Task — Below is some data. Retype exactly the lines starting at the one with "1010x720 pixels." and ending at the one with "Select the highlighted".

Raw data —
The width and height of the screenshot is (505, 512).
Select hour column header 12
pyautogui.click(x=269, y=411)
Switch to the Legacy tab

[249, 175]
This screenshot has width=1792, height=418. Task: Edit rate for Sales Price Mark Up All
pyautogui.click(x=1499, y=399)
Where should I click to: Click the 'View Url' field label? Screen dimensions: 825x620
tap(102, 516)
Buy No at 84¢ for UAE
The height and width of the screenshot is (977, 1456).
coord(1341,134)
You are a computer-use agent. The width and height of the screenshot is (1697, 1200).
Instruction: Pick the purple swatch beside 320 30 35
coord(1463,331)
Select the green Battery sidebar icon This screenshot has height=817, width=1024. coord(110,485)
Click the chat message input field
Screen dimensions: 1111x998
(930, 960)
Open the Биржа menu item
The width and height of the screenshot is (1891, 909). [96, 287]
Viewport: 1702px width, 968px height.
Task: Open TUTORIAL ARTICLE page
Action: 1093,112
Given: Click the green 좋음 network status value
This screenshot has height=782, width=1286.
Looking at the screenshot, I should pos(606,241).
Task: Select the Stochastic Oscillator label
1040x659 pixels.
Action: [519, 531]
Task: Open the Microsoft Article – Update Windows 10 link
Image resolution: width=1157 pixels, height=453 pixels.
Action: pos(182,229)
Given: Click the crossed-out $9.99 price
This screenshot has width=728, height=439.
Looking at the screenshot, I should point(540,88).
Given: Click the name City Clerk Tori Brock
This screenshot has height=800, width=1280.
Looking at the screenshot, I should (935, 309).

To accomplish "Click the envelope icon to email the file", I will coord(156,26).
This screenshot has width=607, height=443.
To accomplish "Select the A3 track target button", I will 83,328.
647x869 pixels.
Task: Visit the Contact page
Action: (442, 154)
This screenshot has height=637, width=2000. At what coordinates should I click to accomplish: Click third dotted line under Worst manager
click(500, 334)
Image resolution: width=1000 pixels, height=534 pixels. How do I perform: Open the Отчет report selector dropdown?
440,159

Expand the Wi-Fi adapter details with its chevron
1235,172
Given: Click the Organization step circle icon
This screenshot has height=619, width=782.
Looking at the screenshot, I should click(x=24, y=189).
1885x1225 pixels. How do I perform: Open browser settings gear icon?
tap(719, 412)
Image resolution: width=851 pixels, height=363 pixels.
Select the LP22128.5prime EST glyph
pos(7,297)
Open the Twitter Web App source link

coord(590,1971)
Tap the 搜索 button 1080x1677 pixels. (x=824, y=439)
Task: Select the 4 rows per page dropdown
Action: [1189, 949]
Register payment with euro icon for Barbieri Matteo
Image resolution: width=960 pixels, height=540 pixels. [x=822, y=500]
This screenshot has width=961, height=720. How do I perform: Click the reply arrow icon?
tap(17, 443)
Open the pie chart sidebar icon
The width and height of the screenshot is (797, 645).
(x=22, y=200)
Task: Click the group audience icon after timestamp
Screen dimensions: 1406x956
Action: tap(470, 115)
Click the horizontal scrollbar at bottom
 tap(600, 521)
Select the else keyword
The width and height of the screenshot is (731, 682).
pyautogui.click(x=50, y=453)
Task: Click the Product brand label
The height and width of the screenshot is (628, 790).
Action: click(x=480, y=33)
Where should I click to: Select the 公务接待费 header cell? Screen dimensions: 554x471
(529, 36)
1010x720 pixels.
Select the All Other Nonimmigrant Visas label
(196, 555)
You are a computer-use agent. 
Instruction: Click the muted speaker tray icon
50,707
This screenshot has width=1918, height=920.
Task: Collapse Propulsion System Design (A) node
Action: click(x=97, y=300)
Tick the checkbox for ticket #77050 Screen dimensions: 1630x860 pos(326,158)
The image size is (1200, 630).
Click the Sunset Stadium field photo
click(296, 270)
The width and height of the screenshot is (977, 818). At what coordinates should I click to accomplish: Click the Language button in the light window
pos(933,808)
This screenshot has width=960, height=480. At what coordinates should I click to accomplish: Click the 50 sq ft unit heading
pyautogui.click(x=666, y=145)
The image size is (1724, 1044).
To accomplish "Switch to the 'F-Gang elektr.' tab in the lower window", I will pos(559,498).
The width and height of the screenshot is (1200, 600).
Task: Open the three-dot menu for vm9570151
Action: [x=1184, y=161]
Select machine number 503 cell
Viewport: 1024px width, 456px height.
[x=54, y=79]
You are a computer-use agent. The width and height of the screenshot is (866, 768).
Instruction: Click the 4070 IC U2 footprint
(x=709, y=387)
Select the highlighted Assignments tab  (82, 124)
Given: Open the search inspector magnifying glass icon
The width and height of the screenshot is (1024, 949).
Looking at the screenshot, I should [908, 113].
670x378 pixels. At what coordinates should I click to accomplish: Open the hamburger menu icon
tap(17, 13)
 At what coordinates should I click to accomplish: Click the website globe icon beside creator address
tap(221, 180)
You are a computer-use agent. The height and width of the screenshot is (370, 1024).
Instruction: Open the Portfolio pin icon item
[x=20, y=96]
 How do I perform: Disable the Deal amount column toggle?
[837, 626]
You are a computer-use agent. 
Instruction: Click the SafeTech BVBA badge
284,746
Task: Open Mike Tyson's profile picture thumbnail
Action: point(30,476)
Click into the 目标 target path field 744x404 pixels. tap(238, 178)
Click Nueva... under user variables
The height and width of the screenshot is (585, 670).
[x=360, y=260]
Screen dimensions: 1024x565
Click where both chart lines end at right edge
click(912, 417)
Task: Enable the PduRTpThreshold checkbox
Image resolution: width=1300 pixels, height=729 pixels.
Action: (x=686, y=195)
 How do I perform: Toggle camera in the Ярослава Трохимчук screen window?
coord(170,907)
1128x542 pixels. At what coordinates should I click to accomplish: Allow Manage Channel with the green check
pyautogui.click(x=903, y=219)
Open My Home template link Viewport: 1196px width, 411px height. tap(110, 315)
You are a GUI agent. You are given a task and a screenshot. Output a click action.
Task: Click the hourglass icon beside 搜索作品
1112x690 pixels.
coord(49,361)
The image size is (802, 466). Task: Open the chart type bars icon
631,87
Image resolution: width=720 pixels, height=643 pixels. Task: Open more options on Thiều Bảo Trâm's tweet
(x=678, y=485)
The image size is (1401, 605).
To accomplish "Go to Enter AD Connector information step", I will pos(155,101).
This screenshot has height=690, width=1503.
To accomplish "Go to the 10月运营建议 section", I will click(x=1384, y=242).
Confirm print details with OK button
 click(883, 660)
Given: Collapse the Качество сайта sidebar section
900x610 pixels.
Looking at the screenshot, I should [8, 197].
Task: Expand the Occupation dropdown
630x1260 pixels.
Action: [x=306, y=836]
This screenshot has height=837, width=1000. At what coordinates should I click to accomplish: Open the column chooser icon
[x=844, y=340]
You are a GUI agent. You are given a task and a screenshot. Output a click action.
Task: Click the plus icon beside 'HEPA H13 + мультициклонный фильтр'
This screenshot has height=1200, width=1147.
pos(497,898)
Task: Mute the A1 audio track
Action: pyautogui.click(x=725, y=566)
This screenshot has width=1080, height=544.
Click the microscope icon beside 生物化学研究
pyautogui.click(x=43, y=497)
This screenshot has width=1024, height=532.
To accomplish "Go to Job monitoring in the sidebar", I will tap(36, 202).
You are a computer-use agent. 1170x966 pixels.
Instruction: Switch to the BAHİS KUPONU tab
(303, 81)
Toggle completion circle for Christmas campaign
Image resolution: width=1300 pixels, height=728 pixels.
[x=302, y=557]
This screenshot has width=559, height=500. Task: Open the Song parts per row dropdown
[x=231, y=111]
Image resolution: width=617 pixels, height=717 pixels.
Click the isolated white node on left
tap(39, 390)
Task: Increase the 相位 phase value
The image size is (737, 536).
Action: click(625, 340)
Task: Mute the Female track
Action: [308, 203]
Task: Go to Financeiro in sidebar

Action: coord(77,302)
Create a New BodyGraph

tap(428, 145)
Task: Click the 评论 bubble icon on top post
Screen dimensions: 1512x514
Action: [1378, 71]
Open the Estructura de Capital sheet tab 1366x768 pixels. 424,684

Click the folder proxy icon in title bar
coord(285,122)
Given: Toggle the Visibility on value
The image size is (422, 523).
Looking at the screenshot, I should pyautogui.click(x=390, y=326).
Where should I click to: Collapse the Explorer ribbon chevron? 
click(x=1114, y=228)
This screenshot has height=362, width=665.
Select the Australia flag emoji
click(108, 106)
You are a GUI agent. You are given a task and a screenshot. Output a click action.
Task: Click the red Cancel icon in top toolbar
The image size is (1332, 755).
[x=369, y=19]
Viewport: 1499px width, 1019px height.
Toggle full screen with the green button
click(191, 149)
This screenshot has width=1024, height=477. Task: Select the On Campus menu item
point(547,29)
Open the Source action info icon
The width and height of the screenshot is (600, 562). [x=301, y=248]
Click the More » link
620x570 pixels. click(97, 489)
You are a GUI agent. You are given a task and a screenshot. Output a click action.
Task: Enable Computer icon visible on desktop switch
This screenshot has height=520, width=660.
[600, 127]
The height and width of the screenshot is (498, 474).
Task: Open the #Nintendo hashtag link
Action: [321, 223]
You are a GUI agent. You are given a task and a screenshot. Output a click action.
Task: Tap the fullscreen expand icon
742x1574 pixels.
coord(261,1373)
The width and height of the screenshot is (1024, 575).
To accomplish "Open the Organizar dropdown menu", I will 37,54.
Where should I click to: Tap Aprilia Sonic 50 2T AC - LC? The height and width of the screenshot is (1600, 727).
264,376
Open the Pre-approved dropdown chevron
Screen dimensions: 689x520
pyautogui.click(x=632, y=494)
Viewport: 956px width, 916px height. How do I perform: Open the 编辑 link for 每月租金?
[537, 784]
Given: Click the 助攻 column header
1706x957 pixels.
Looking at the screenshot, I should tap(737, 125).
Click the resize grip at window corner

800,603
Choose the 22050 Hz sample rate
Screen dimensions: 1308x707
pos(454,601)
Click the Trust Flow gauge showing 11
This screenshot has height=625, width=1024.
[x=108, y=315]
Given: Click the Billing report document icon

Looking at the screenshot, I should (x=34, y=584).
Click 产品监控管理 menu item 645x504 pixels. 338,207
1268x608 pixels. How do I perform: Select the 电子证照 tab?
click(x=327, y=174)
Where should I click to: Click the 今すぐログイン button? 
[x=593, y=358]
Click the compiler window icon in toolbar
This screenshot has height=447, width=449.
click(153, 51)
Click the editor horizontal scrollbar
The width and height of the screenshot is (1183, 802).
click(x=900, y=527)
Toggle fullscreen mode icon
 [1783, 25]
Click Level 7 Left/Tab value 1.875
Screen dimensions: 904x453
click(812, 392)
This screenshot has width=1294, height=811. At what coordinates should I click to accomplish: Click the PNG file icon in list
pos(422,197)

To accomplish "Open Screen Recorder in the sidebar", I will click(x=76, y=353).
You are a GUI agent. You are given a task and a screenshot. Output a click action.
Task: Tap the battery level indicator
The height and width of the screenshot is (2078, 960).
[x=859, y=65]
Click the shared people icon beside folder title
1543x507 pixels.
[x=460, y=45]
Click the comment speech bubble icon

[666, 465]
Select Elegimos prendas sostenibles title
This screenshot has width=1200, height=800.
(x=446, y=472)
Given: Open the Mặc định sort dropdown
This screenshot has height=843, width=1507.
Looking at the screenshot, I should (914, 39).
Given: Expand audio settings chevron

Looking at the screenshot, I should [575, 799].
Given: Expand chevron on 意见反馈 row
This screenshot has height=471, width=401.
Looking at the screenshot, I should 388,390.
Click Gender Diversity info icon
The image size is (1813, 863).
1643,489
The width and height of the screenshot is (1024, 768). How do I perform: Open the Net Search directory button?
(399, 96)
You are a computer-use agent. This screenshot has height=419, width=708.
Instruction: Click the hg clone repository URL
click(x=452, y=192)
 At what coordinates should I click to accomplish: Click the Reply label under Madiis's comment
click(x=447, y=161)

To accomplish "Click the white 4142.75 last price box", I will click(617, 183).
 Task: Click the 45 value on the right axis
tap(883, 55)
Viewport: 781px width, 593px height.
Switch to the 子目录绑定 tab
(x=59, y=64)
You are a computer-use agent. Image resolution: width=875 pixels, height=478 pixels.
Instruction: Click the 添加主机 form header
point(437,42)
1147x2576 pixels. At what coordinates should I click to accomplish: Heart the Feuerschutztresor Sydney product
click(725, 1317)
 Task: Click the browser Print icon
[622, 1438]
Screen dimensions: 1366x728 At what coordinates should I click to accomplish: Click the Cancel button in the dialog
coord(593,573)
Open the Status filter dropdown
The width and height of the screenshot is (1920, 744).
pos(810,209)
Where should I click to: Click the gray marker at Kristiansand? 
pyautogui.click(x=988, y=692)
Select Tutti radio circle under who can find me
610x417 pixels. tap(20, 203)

Solved problem —
1010x720 pixels.
Select the All Other Nonimmigrant Visas label
(196, 555)
You are a computer-use agent. 
Instruction: Click the muted speaker tray icon
50,707
This screenshot has width=1918, height=920.
Task: Collapse Propulsion System Design (A) node
Action: click(x=97, y=300)
Tick the checkbox for ticket #77050 Screen dimensions: 1630x860 pos(326,158)
The image size is (1200, 630).
Click the Sunset Stadium field photo
click(296, 270)
The width and height of the screenshot is (977, 818). At what coordinates should I click to accomplish: Click the Language button in the light window
pos(933,808)
This screenshot has width=960, height=480. At what coordinates should I click to accomplish: Click the 50 sq ft unit heading
pyautogui.click(x=666, y=145)
The image size is (1724, 1044).
To accomplish "Switch to the 'F-Gang elektr.' tab in the lower window", I will pos(559,498).
The width and height of the screenshot is (1200, 600).
Task: Open the three-dot menu for vm9570151
Action: [x=1184, y=161]
Select machine number 503 cell
Viewport: 1024px width, 456px height.
[x=54, y=79]
You are a computer-use agent. The width and height of the screenshot is (866, 768).
Instruction: Click the 4070 IC U2 footprint
(x=709, y=387)
Select the highlighted Assignments tab  (82, 124)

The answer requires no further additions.